In connecting with the Muslim community there, Hashmi says there is an Indigenous Spaniard community outside the city that come to Granada on jummah or travel into the city for work. She also came to find out her favorite coffee shop she frequented was owned by Spanish Muslims. 

Escaping the Consumerism Trap

The move also inspired Hashmi to write a book, “What Matters Most: Simple Living Guide for Muslim Women” (soon to be released). The book, which she wrote at her kitchen table in Granada, is meant to help Muslimas avoid the mass consumerism that she says has become prevalent in our cultures.
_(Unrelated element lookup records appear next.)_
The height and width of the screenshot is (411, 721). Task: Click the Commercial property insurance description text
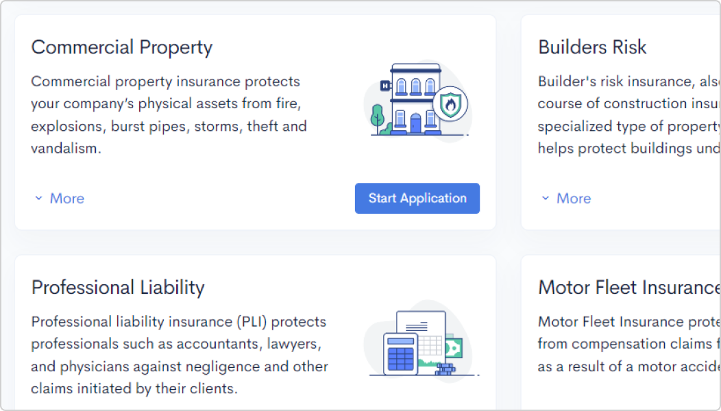[x=169, y=115]
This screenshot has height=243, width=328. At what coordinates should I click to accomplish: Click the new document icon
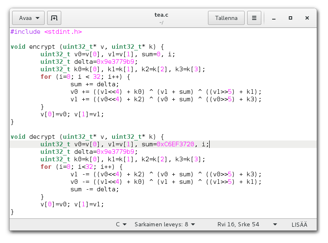tap(54, 18)
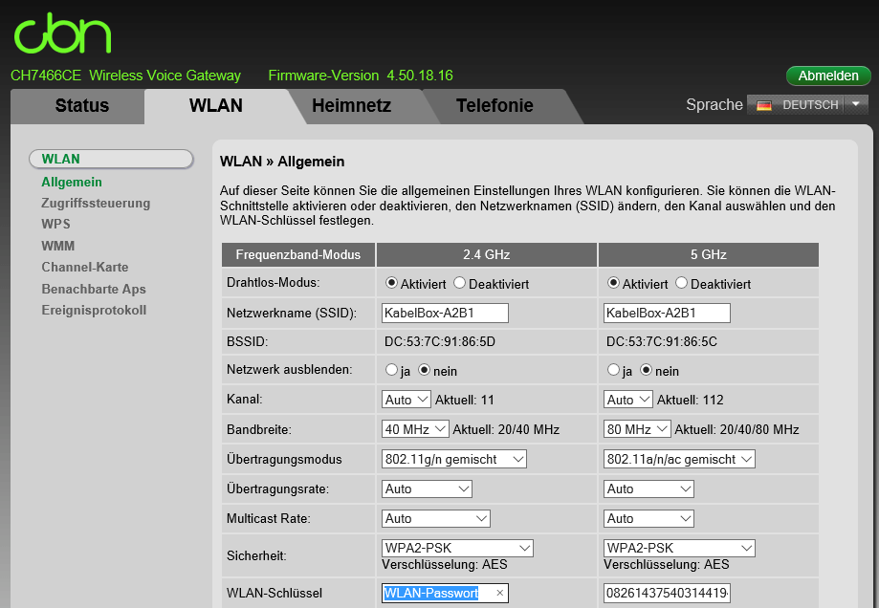Select Deaktiviert for 2.4 GHz Drahtlos-Modus

point(460,284)
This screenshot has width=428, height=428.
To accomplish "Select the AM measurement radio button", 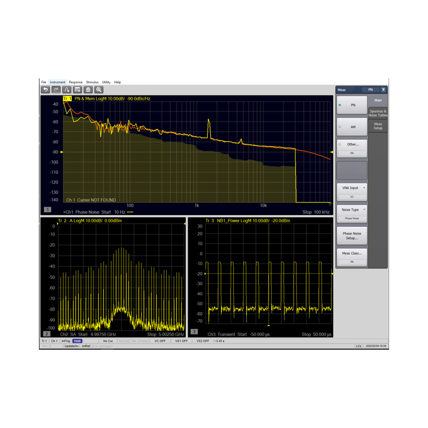I will (x=351, y=127).
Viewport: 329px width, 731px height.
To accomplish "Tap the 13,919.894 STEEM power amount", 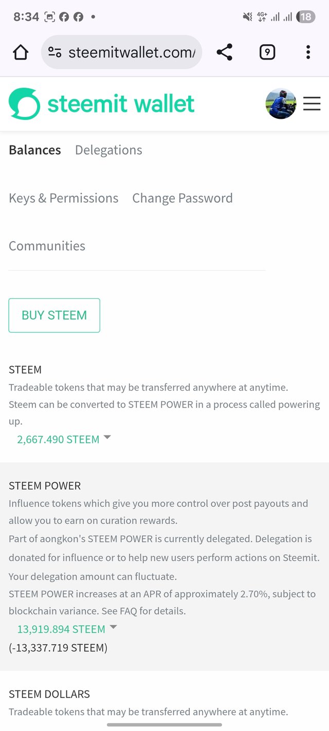I will tap(61, 629).
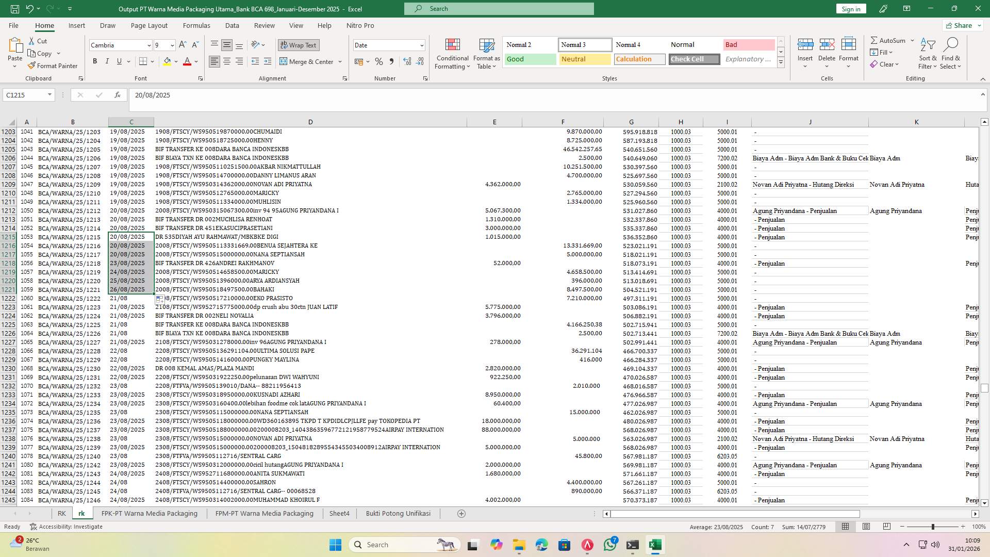Click Merge & Center
Screen dimensions: 990x557
(x=307, y=61)
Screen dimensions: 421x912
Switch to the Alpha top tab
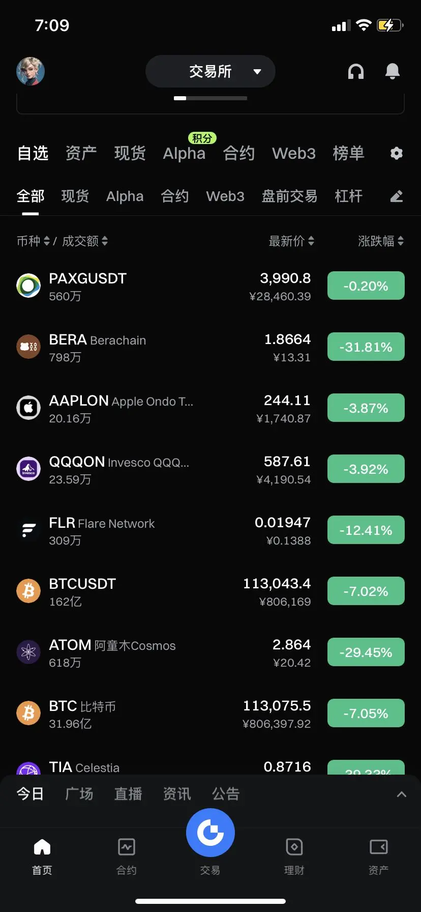(x=184, y=153)
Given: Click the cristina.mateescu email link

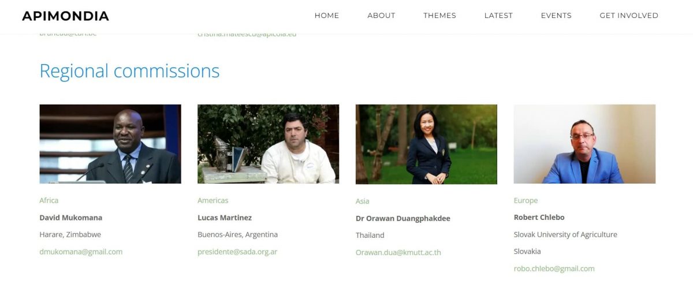Looking at the screenshot, I should point(247,34).
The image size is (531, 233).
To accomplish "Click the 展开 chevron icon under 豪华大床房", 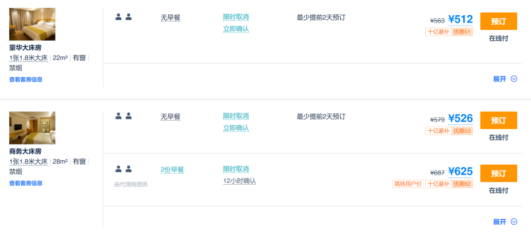I will coord(514,79).

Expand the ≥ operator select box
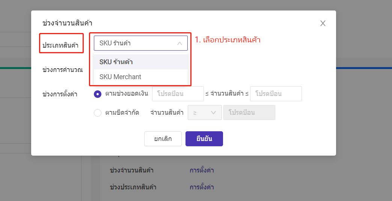(x=205, y=113)
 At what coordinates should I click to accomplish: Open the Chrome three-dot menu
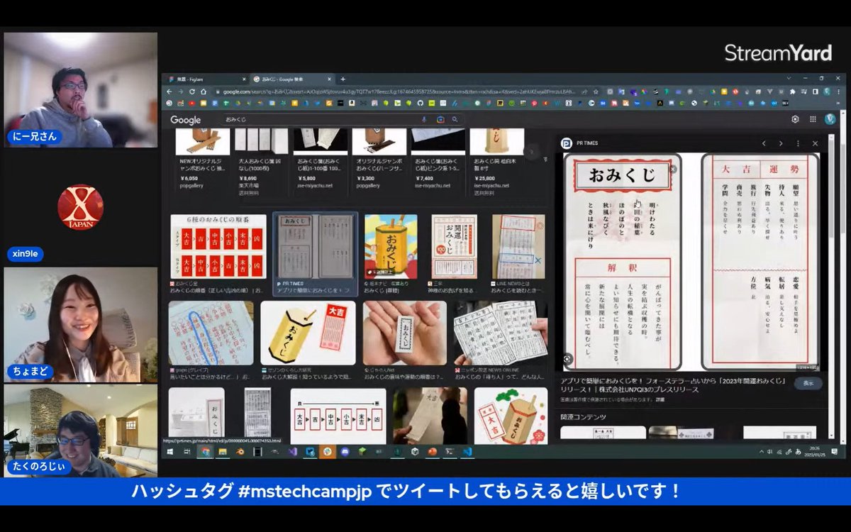838,92
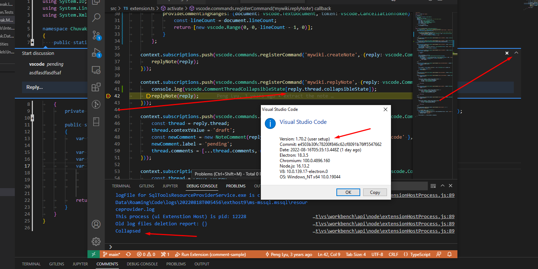Switch to the COMMENTS tab

(107, 264)
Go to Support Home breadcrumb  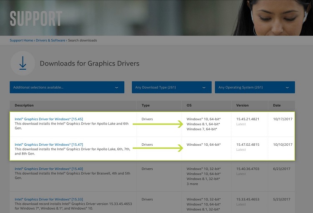(x=21, y=41)
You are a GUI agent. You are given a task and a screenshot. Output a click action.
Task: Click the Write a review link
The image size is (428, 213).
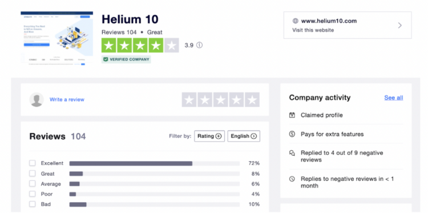(67, 100)
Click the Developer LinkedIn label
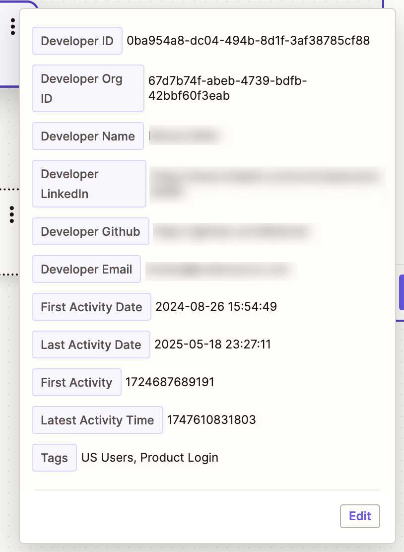The height and width of the screenshot is (552, 404). point(89,184)
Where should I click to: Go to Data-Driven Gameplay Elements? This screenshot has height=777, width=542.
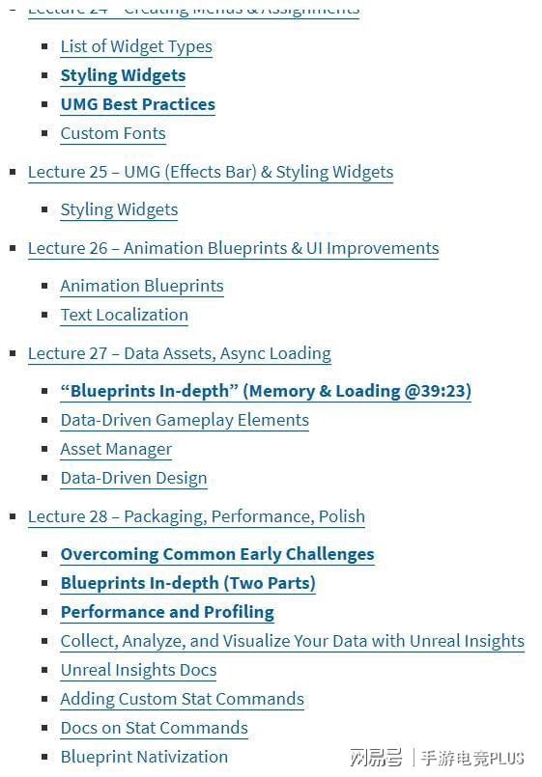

She also started a Facebook group, “Simple Decluttered Living,” to create a community around this. The group had 100 members within 24 hours and has now grown to 5,000 people. 

For those who desire to avoid the consumer trap and make a big move, Hashmi’s advice is to not tell anyone. She didn’t even tell her own mother until a month before moving. Hashmi admits it wasn’t easy to keep this from friends and family, but she didn’t want their fears projected on her. She was adamant in not looking for anyone’s permission about her family’s decision to move.

Hashmi says often people in the Muslim community don’t see themselves as a nuclear family. 

“For us, we truly believe that you believe that you are not just marrying the person, you are marrying the family.” she says.

Hashmi says this can hold people back from taking the leap. She believes it is still possible to care for one’s family from afar and return to be by their side.

The family decided to return stateside after two years with her son starting high school and her mother getting older. They now reside in Southern California, where Hashmi grew up, with her mother living with the family. 

Amal Omer is a freelance writer based in the Washington, D.C. area.